Express the rows below, from the line containing "Click the resize grip on Pickup Address box" through the end of the rows, inclusive, as a JSON list of strings with one string per line. Omit blank lines and leave the pictures out.

(Rows of pointing data)
******

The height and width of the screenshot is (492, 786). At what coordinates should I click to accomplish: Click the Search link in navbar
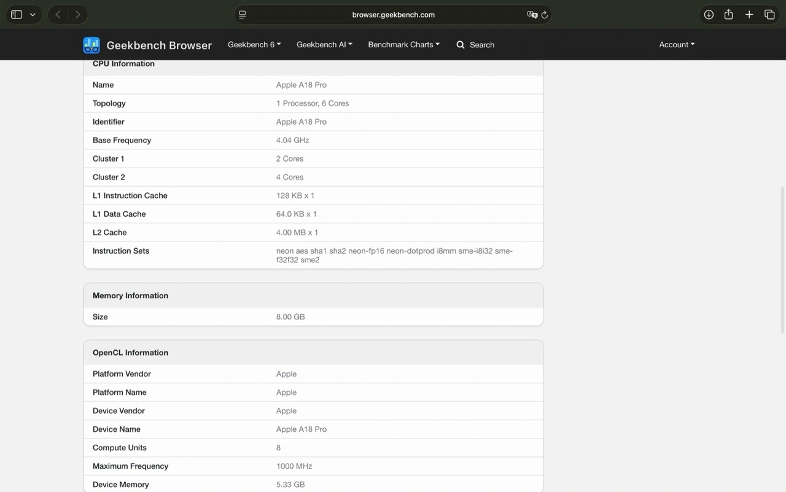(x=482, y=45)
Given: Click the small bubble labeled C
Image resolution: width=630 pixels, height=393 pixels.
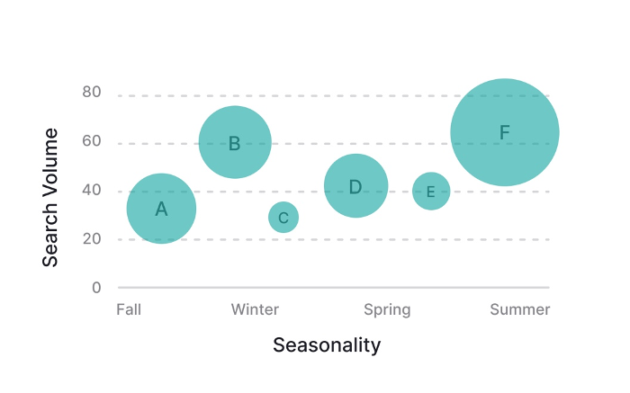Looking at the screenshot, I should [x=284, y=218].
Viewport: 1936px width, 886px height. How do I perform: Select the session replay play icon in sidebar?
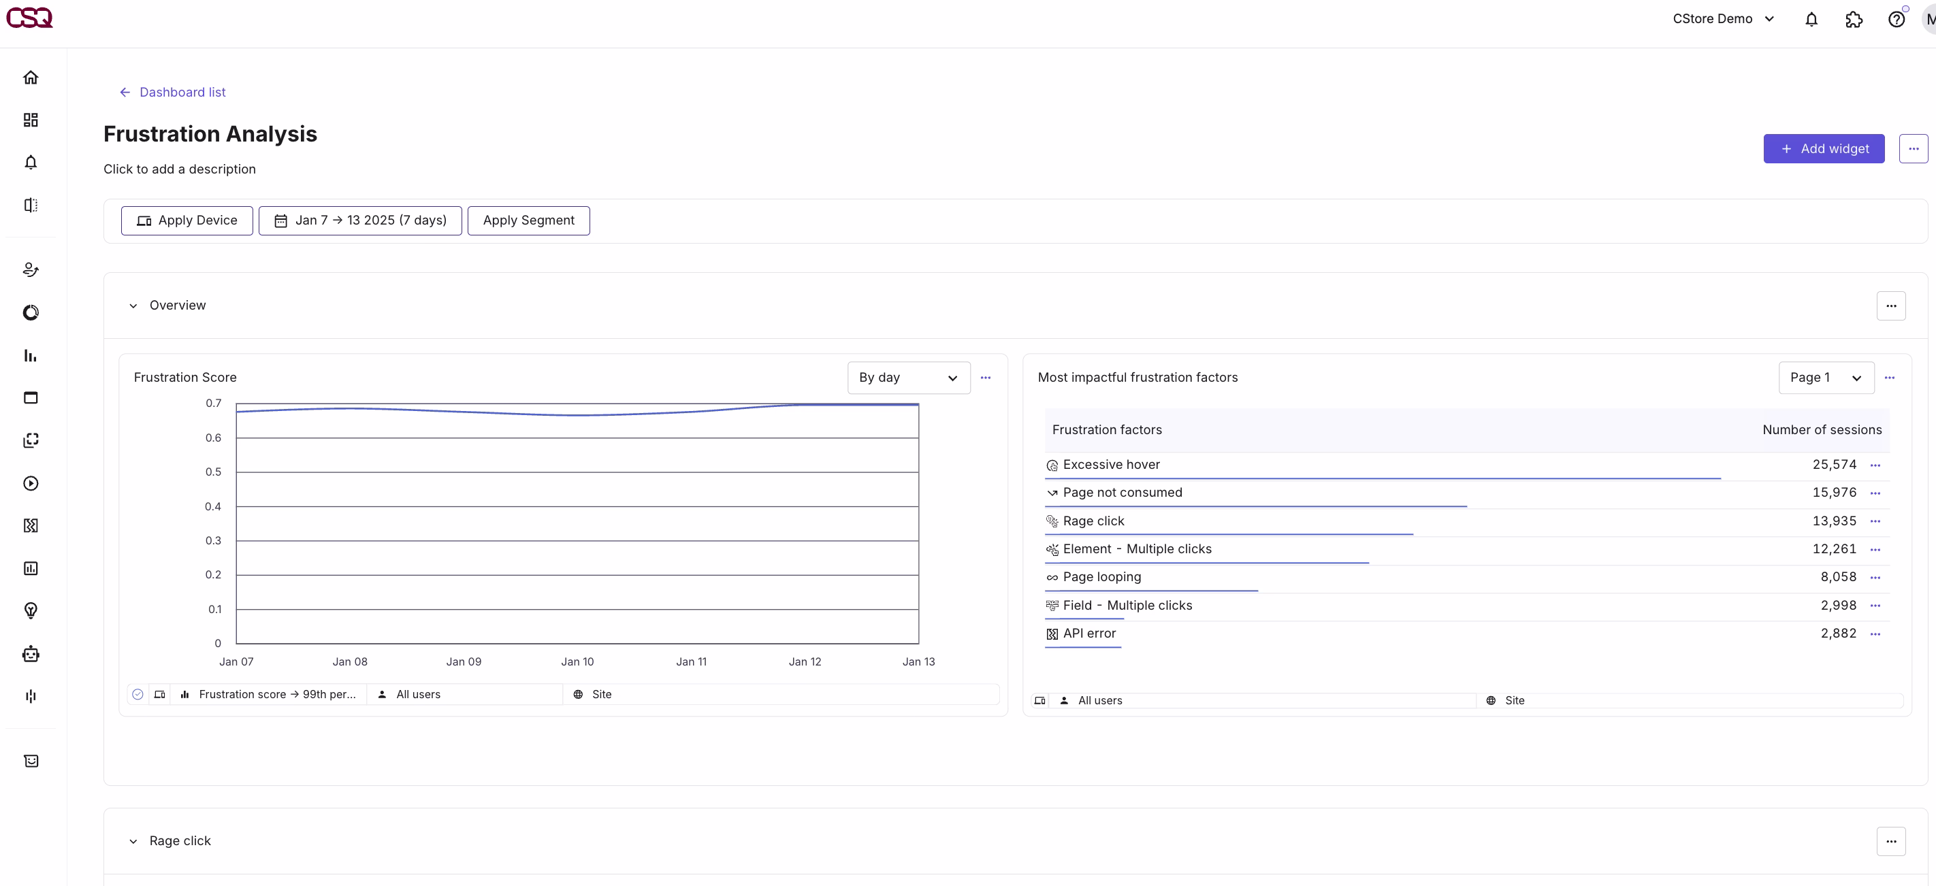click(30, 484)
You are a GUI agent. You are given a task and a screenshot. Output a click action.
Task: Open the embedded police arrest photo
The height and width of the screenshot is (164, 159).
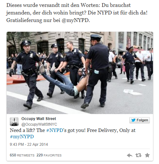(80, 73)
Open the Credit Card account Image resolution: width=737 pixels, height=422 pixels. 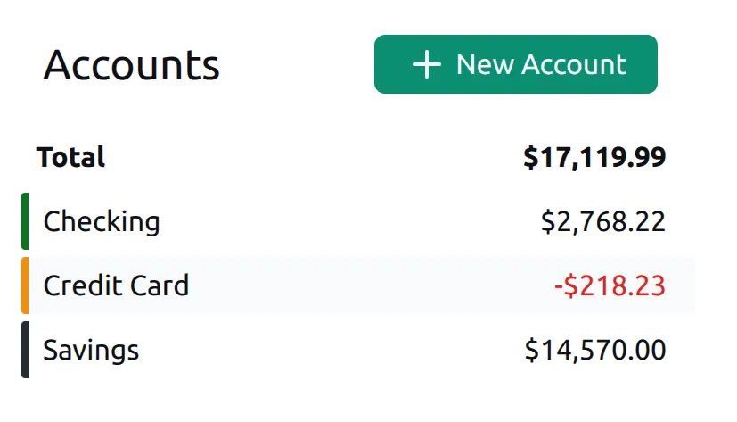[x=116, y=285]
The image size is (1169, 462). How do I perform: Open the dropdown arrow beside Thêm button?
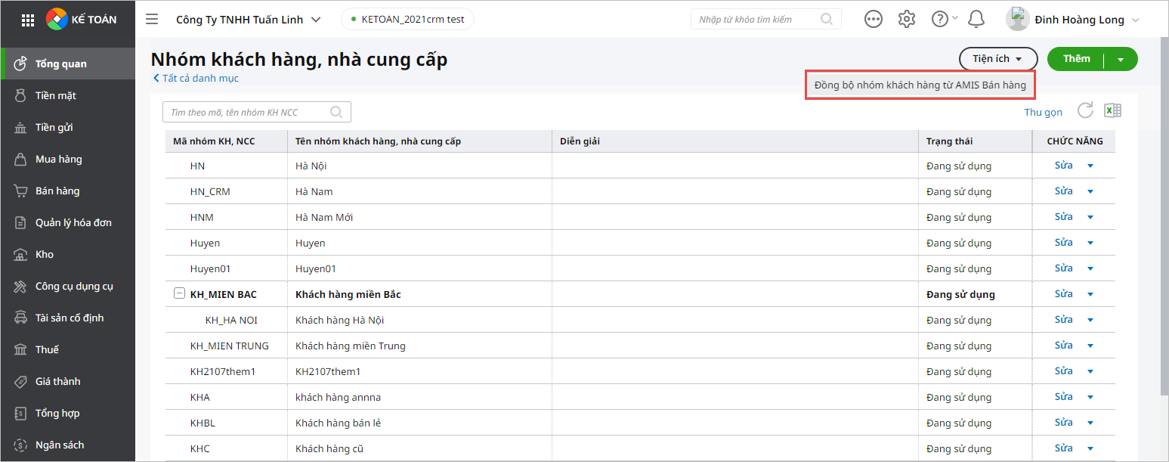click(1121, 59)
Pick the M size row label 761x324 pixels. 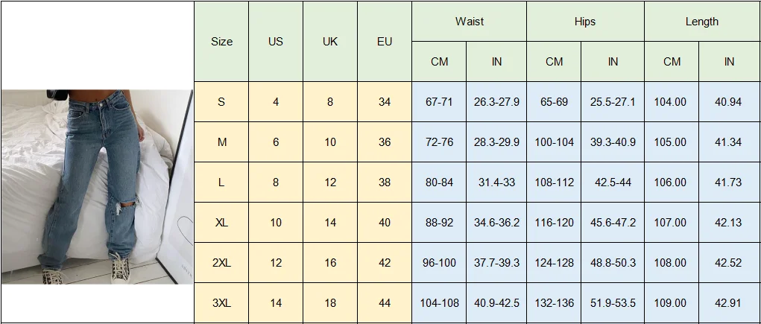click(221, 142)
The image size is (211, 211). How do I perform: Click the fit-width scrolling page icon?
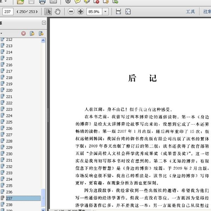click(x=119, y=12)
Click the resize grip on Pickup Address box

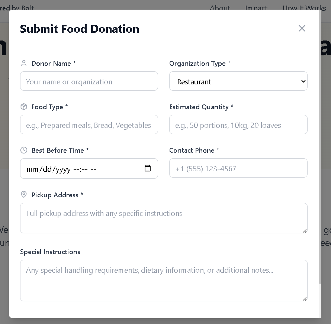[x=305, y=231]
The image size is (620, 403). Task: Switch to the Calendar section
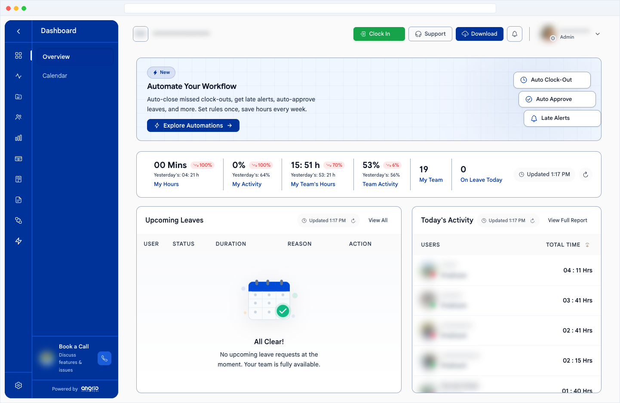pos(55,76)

******

In response:
[
  "Click the resize grip on Pickup Address box",
  "[x=305, y=231]",
  "The image size is (620, 403). Task: Switch to the Calendar section",
  "pos(55,76)"
]